Avrebbe dovuto sopportare almeno per un’altra ora. Già, tutto come al solito. Guardò l’orologio. Altri sessanta dannati minuti. Sì, poteva farcela.

Forse.

Peter e Cathy scesero di macchina e s’avviarono alla porta della loro villetta, senza dir parola. Peter poggiò il pollice destro sullo scanner FILE e sentì lo scatto della serratura che si apriva. Quando furono nell’atrio si fermò per togliersi le soprascarpe. Davanti al piccolo armadietto sotto la specchiera erano allineate quattro paia di scarpe e di pantofole di Cathy.

— Devi proprio metterle qui in mezzo? — brontolò Peter, indicandole.

— Scusa — disse Cathy.

— Vorrei poter entrare in questa casa senza inciampare ogni volta sopra le tue scarpe.

— Scusami — disse ancora lei.

— Non hai quello scaffale portascarpe, in camera da letto?

— Le metterò là — disse lei.

Peter s’infilò un paio di pantofole imbottite e chiuse l’armadietto. — Io non lascio mai le mie per terra, qui in mezzo.

Cathy annuì.

Peter andò in soggiorno. — Computer… chiamate telefoniche — ordinò mentre accendeva la luce.

— Nessuna telefonata — disse una voce sintetica.

Lui andò verso il divano, raccolse un telecomando e sedette. Poi accese la TV e cominciò a passare da un canale all’altro, con l’audio azzerato.
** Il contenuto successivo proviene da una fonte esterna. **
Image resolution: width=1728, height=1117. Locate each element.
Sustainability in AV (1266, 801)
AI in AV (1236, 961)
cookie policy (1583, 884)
— Il tuo amico pseudo-intellettuale era in forma, stasera — disse, con sarcasmo.

— Jonas — disse Cathy. — Si chiama Jonas.
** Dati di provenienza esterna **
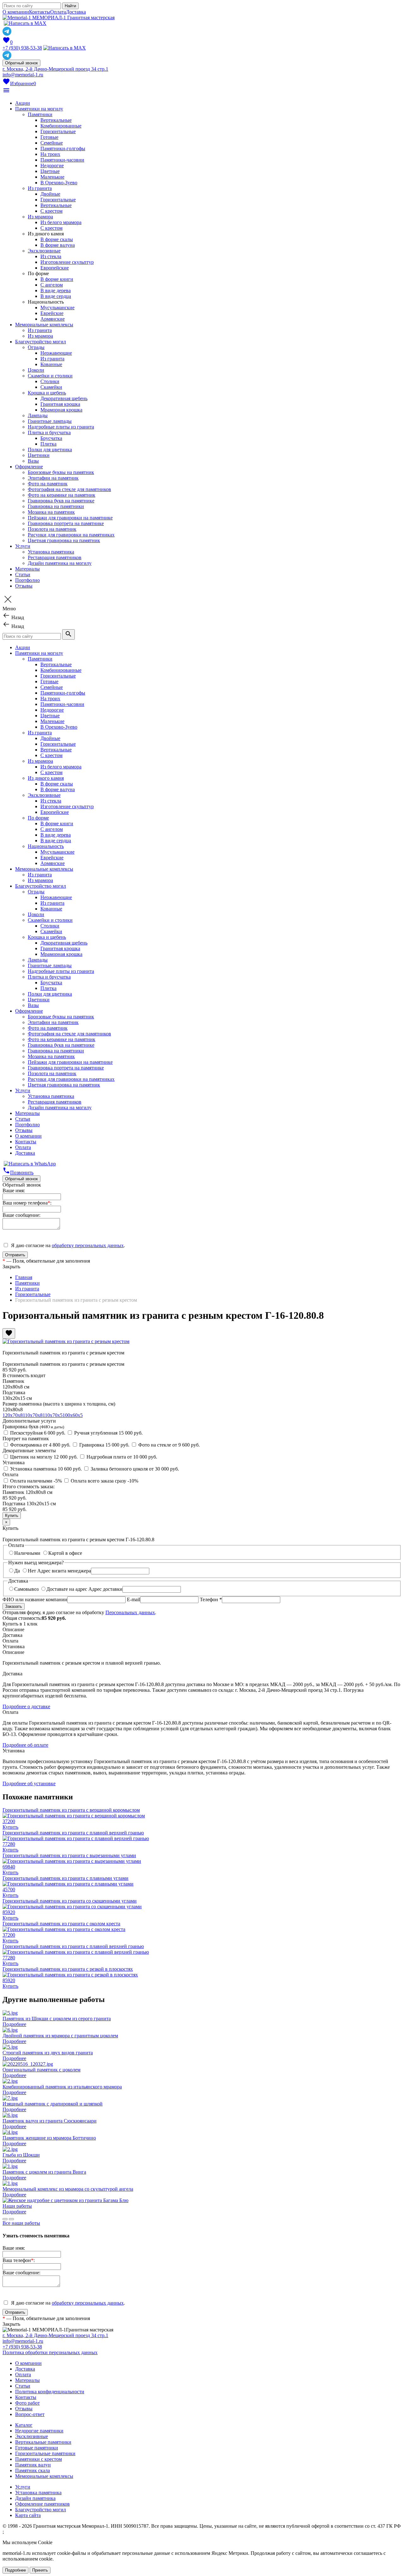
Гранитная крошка (60, 404)
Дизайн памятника (35, 2498)
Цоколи (36, 370)
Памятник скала (32, 2470)
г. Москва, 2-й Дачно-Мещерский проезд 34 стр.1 (55, 69)
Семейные (51, 142)
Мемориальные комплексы (44, 324)
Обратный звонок (21, 63)
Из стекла (50, 256)
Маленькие (52, 177)
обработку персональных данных (88, 1245)
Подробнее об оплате (25, 1745)
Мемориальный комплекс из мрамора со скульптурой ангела (68, 2189)
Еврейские (51, 313)
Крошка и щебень (47, 392)
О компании (16, 12)
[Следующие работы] (11, 2219)
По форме (38, 817)
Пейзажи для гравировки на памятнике (70, 517)
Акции (22, 103)
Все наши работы (21, 2223)
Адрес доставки (105, 1589)
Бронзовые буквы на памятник (61, 472)
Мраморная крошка (61, 409)
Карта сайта (28, 2515)
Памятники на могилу (39, 108)
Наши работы (17, 2206)
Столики (49, 381)
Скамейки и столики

— Cosa Cristo me ne importa del suo fottuto nome?

Cathy sospirò e andò in cucina a farsi un po’ di the.

Peter sapeva di comportarsi come un idiota. Non avrebbe voluto essere così. Aveva sperato che quella sera tutto sarebbe andato meglio, aveva sperato che la loro vita sarebbe tornata quella di un tempo, con tutte le piccole cose di un tempo.

Ma un uovo rotto non poteva tornare sano.

Quella serata al The Bent Bishop l’aveva dimostrato.

Lui non avrebbe più potuto avere a che fare coi colleghi di Cathy. Anche senza la presenza di Hans, bastava la vista di quelle persone a ricordargli ciò che lei aveva fatto… ciò che Hans aveva fatto.

Nel silenzio della casa poteva sentire il tintinnio del cucchiaio, in cucina, mentre Cathy mescolava il the. Dopo qualche minuto disse, a voce alta: — Che fai, lì? Non vieni a sederti qui in soggiorno?

Lei apparve sulla porta, con espressione illeggibile.

Peter depose il telecomando e la guardò. Cathy stava cercando d’essere accomodante, faceva del suo meglio perché la situazione non degenerasse. Lui non avrebbe voluto mostrarsi iroso e sgarbato. Tutto ciò che voleva era che le cose fossero come prima.

— Mi dispiace — le disse.

Cathy annuì, ferita ma dignitosa. — Lo so.